Constraints in using Cerium-anomaly of bulk sediments as an indicator of paleo bottom water redox environment: A case study from the Central Indian Ocean Basin

Abstract

The total rare earth elements (∑REE) abundance along with major and a range of trace element chemistry of twenty-eight sub-sections in a 5 m long sediment core (AAS-05/GC-02) from the Central Indian Ocean Basin shows a distinct REE fractionation. Sediments from the top ∼1 m of the core have comparatively low ∑REE abundance (close to average shale), with a sample / shale REE ratio very close to 1 strongly suggesting a dominantly terrigenous source. The down-core ∑REE abundance shows a nearly two fold increase (∑REE = 167–341 ppm) with depth and the REE strongly co-varies with Mn, Ti, P and smectite. Inter-element correlations and the shale-normalized REE patterns suggest that light, middle and heavy REE are selectively carried by terrigenous, Mn oxide and authigenic phosphate phases respectively suggesting a distinct REE fractionation.
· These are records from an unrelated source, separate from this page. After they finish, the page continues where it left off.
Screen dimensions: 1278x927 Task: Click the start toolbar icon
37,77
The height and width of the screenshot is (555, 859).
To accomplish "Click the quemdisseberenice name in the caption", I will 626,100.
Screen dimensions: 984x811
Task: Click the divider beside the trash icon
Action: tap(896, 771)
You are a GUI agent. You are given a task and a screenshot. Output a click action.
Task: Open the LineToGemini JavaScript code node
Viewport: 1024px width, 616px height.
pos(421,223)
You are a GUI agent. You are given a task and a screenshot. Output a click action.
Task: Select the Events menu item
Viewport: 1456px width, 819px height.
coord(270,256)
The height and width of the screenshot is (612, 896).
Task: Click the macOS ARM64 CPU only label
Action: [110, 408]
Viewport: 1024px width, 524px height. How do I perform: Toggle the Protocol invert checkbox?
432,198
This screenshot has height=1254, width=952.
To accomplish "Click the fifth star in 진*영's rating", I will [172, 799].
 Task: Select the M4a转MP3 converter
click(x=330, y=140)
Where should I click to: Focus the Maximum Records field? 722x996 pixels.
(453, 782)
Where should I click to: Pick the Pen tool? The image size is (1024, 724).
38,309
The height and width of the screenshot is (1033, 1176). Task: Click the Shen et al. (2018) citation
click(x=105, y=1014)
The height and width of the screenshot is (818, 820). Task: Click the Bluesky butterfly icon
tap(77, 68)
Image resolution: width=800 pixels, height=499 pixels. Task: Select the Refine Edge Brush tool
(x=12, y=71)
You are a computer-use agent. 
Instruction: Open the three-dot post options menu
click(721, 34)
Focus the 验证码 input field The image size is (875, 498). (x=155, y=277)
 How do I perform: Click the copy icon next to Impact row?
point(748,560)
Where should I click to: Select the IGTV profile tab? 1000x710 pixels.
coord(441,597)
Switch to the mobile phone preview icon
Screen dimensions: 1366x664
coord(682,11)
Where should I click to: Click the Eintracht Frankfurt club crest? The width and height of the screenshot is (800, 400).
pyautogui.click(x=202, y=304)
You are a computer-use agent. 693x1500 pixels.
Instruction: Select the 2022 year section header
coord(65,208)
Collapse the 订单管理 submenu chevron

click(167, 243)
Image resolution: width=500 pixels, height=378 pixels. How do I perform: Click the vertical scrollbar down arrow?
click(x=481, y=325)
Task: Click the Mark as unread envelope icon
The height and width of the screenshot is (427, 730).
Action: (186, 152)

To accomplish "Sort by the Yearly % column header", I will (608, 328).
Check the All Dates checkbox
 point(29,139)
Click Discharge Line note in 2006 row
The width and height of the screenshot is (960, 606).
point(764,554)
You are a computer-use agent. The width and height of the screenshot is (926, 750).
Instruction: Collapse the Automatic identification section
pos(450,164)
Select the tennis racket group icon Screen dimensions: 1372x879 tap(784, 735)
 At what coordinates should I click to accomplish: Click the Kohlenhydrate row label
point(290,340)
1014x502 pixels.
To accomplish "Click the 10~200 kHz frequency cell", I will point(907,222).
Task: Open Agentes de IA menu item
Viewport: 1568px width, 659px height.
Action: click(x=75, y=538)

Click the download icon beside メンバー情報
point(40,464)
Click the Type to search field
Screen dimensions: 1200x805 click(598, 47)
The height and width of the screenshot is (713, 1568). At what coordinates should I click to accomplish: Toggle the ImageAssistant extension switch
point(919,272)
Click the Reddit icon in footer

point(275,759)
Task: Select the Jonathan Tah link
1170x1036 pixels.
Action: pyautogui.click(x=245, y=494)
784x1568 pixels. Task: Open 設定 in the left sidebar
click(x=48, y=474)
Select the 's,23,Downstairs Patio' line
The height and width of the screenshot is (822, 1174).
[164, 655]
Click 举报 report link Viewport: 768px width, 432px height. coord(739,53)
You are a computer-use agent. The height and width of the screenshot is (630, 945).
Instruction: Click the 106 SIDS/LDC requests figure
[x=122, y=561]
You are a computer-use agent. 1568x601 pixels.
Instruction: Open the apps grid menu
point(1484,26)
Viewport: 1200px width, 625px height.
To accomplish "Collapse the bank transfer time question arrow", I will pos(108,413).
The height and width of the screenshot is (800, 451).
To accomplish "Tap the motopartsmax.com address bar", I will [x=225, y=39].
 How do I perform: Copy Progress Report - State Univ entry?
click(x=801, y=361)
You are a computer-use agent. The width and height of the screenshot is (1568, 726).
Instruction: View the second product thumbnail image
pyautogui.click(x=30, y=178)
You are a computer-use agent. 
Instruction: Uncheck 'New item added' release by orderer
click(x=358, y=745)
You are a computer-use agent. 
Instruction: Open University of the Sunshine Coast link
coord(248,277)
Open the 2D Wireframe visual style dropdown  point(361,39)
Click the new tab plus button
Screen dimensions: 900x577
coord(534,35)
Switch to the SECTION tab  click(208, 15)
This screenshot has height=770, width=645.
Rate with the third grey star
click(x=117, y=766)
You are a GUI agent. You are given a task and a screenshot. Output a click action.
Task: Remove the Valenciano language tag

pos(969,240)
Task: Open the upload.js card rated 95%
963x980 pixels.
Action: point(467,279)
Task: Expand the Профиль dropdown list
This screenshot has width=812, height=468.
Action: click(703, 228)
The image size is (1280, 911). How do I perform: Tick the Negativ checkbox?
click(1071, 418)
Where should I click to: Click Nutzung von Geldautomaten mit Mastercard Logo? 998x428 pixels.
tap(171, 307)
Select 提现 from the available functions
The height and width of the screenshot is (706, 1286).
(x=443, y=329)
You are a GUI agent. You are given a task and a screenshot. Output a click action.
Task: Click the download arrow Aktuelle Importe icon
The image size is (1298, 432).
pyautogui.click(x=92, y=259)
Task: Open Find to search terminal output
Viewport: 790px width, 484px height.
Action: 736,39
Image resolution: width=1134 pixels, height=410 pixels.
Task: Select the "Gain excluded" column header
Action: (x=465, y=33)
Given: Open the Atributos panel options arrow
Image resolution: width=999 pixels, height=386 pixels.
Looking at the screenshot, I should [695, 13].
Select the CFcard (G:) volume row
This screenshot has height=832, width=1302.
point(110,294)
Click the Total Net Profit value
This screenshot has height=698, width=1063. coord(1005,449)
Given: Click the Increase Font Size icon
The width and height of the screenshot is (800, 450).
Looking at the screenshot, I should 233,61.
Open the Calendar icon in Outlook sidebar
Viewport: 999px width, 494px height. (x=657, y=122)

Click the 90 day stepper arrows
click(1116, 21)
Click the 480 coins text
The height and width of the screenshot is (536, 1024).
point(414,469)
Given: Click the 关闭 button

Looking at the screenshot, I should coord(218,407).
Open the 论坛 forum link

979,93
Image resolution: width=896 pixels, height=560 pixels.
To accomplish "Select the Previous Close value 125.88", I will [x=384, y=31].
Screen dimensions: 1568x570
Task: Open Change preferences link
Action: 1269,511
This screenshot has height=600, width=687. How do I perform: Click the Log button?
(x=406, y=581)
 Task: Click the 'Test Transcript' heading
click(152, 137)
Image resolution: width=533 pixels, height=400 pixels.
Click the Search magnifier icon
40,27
These fractionation effects become more pronounced with increasing depth in the core. The Cerium (Ce)-anomaly in marine sediments is used as one of the promising tools to trace paleo bottom water redox conditions and this varies in the sediments from 0.10 to − 0.08. The Ce-anomaly in general is positive in the top 4 m but the top ∼1 m have higher Ce-anomaly, Mn / Ti and Ce / Ti suggest sediment deposition relatively under more oxic bottom water condition. The negative Ce-anomaly between 4 and 5 m depth, which could be interpreted to indicate a suboxic/anoxic environment. The redox environment inferred by the Ce-anomaly is compared to a number of other redox sensitive parameters to test its reliability. These include Mn content, total organic carbon, U / Th, authigenic Uranium, Cu / Zn and V / Cr ratio that all suggestive of deposition of sediments under oxygenated bottom water condition. Thus, the negative Ce-anomaly observed between 4 and 5 m core depth does not represent a suboxic/anoxic environment, but is more likely due to the retention of a negative Ce-anomaly caused by authigenic phosphate and authigenic Fe-rich smectite which is formed by the reaction between iron oxyhydroxide and biogenic opal suggests an early diagenetic process and is in equilibrium with seawater REE. Early diagenetic process is responsible for the part of negative Ce-anomaly observed here. Therefore, we suggest that the Ce-anomaly of bulk sediments as an indicator of paleo-ocean bottom water redox conditions needs to be used with a caution.